**Text excerpt:**

Journalcalling #18 – Taking a test, losing my breath
Journalcalling • November 29, 2021
t was dark and pouring rain when I arrived at the large, multi-story building that housed the testing center. I shielded my paperwork as I dashed for the door. A pre-test email had said emphatically — with six exclamation marks — that I had better arrive with my candidate’s letter, or no test. I rechecked my pocket for a mask; showing up without that would also mean immediate disqualification. Geez.
I had finally reached this point after logging 500 hours of volunteer work in the field of substance use disorder, attending a Recovery Coach Academy as well as trainings on suicide prevention, AIDS and hepatitis. Now, the written test to certify me as a Recovery Support Worker awaited.
When I entered the building, I took a wrong turn and a kind man asked, “testing center?” Yes.
Inside the waiting room, I stood in a short line where people appeared to be checking in and was quickly told by the woman at the desk to sit down until it was my turn.
After a temperature check, I was given a sheet of written instructions: Remove all jewelry except a wedding band and put all belongings except for my driver’s license in a locker I was assigned.
Another woman emerged from a side door to say “next.” It was unclear who was next, and she scolded the six of us seated there for not knowing. She was the screener. In front of her desk, she instructed me to stand on the X on the floor and pull up my pants legs to show my socks, turn all my pockets inside out and place my glasses on the desk so she could check for mini-cameras.
A woman who mercifully smiled ran a wand over my body to check for weapons, and once I was cleared, she escorted me to my cubicle where she placed my license squarely on the desk so it could be seen by the overhead camera.

**Supplied material:**
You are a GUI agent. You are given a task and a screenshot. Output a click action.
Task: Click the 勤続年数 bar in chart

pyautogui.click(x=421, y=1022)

**What you need to do:**
Pick up the journal entry about taking the certification test where it stops, and write what happens next. The data has nothing to do with the journal entry about the certification test.

**Result for this task:**
As a former high school teacher, I thought of all the ways I tried to alleviate test-taking anxiety as my students prepared to take the statewide standardized tests. My fellow teachers and I baked cookies, created skits, filmed ourselves singing and dancing in funny costumes and other desperate measures that made students smile or at least recognize our efforts with the roll of their eyes.
Seated at a desk in front of a computer screen that had my full name in the top left corner, I clicked on the box that read Tutorial. Procedural questions about how to navigate the online test popped up. My face flushed when I got one wrong. It doesn’t make sense. I am obviously clicking the right answer. Where was the actual tutorial? Should I raise my hand?
I kept clicking answers until the right guess advanced me to the next question. You can’t even get these right? Heat began to rise from my toes to my scalp. Tiny drops of sweat popped out on my upper lip.
The 75 real test questions started to appear one at a time, and I did not immediately recognize the answers. Breathe. I thought of my colleagues who had passed this test. They were younger and probably had sharper brains.
Some had said it was challenging; others reassured me that there was no need to study. I studied but not that hard. The practice test seemed easy, and how a Recovery Support Worker should act in different ethical situations seemed like common sense.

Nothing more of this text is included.